Le scienze sociali e i saperi necessari per affrontare il presente

 

da Antropologia per insegnare di Matilde Callari Galli, Bruno Mondatori, 2000, (cap.1 pag.1-17) 

Sino a qualche decennio fa la maggior parte delle scienze umane riservava un sottile disprezzo per lo studio della contemporaneità: abituati dai pensieri dominanti nel XVIII° e XIX° secolo a credere nella “storia come realizzazione della civiltà e del dispiegamento evolutivo della forma dell’uomo moderno”, abituati a sognare “mondi oltre questo mondo”, con fatica ci siamo rivolti nella nostra analisi, al presente, con fatica abbiamo iniziato ad osservarlo, a viverlo per quello che è; e ancora maggiori sono le difficoltà che incontriamo a introdurlo nei nostri modelli di trasmissione culturale, nelle discipline che costituiscono i nuclei del nostro sapere.

 

L’autrice aiuta a prendere coscienza dell’ineluttabile necessità di occuparsi del presente, ponendo il quotidiano al centro delle nostre analisi e delle nostre riflessioni.

L’urgenza e la necessità dipendono da motivi esistenziali, prima ancora che concettuali.

Necessità di:

  • Orientarsi in un nuovo rapporto spazio-temporale, che si esprime anche nella ricerca di nuove forme espressive e comunicative;
  • Saper mediare tra i mutamenti prodotti dalla tecnologia e la comprensione di come questi modifichino il modo di abitare il pianeta;
  • Difendersi dal “Grande Fratello”, per elaborare in proprio le informazioni e le immagini che penetrano nella nostra intimità domestica;
  • Comprendere i nuovi processi identitari che continuamente ride-finiscono il rapporto Noi/ Altri;
  • Rileggere la storia per capire come le storie sono state narrate, dimenticate, trasformate per costruire identità che si impongono, opponendosi l’un l’altra. 
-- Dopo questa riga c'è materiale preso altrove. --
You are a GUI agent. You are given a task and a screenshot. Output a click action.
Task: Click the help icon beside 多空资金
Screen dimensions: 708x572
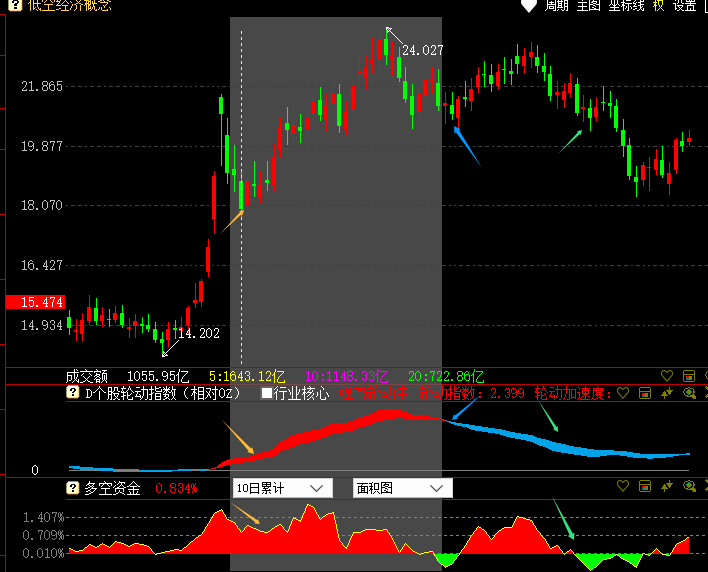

Questi pochi cenni mostrano come il testo possa offrire indicazioni utili non solo ai docenti di scienze sociali, ma a tutti gli ambiti disciplinari. 

E’ necessario che il pericolo del presente irrompa negli assetti disciplinari, piegandoli a costruire – tutti, sia quelli più direttamente legati all’area umanistica sia quelli connessi con le aree “scientifiche” e/o tecnologiche – modelli di formazione che sia aprano al confronto e al dialogo con le molte diversità che popolano la scena sociale. 

 

Il libro della Callari Galli è inoltre perfettamente in sintonia con l’asse storico-antropologico, su cui deve ruotare l’intera costruzione del curricolo del Liceo si scienze sociali. 

Prendere atto della predominanza del presente non è facile né banale: per comprendere ciò che esiste oggi bisogna esplorare il passato, costruire la genealogia degli avvenimenti che ci circondano e ci sovrastano, fermare le informazioni che freneticamente ci assalgono, per analizzarle, sceglierle e collegarle tra loro per costruire il senso e il significato. Come dice OctavioPaz, il presente “è l’oggi e il più antico passato, è il domani e l’inizio del mondo, ha mille anni e sta per nascere”.

 

 

Nuovi strumenti per leggere la realtà

Imbroglio etnico

 

 

Nuovi strumenti cognitivi per leggere la realtà contemporanea

 

Negli ultimi trenta anni gli scienziati sociali si sono serviti di concetti-guida che sovvertono alcuni principi su cui si fondava la ricerca classica delle discipline sociali: sociologia, psicologia e antropologia.

Il valore esplicativo di alcuni termini: etnia, cultura, identità, comunità, società, razza, religione, luogo, città….si è in parte svuotato di significato. I concetti ad essi connessi, definiti “entità discrete” devono essere sottoposti ad una profonda rivisitazione; ad un opera di de-costruzione che permetta di comprenderne la genealogia e conoscere i processi storici, politici e culturali che hanno contribuito alla loro definizione.

Il problema è di ordine epistemologico ma anche didattico: come possiamo leggere la realtà sociale se rinunciamo a servirci dei concetti che, fin’ora, sono stati utilizzati nell’analisi delle scienze sociali?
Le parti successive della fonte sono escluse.